* **PROBLEM REQUIREMENTS**
Can you reproduce the rows below without changing a character, starting at the very first line and going on through the line that contains "The image size is (640, 640)."?

--------------------

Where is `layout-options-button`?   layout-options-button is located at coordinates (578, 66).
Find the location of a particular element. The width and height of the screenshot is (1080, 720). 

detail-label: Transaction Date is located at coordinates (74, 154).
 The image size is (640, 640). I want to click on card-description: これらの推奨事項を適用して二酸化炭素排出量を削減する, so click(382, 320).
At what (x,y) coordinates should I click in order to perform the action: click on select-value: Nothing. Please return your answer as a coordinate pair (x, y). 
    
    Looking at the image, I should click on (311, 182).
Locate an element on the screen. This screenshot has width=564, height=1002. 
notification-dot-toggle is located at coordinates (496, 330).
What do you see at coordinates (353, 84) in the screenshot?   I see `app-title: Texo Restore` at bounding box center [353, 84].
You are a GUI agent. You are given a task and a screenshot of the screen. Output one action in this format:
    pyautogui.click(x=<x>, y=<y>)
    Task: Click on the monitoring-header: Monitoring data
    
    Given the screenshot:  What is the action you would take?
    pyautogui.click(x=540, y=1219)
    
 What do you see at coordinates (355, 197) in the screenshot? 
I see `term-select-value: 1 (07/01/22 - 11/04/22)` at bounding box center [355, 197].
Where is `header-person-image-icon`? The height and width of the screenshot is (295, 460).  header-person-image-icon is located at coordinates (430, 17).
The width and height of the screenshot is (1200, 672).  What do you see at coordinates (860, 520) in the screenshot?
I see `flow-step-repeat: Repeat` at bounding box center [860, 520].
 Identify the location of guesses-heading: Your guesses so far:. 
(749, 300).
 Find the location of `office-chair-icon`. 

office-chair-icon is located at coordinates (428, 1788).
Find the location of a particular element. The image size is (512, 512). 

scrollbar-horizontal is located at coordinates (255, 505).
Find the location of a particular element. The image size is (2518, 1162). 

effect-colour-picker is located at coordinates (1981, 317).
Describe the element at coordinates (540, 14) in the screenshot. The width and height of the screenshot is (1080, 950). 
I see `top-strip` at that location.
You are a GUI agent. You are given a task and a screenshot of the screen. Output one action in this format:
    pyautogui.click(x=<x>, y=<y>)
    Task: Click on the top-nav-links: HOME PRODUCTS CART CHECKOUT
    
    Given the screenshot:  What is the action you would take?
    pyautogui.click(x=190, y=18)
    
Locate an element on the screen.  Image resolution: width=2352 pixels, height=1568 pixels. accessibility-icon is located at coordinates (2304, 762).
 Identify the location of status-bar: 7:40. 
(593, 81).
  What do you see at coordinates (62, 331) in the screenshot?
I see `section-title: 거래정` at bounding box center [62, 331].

--------------------

* **ANSWER TO THIS TASK**
Where is `layout-options-button`?   layout-options-button is located at coordinates (578, 66).
Find the location of a particular element. The width and height of the screenshot is (1080, 720). 

detail-label: Transaction Date is located at coordinates (74, 154).
 The image size is (640, 640). I want to click on card-description: これらの推奨事項を適用して二酸化炭素排出量を削減する, so click(382, 320).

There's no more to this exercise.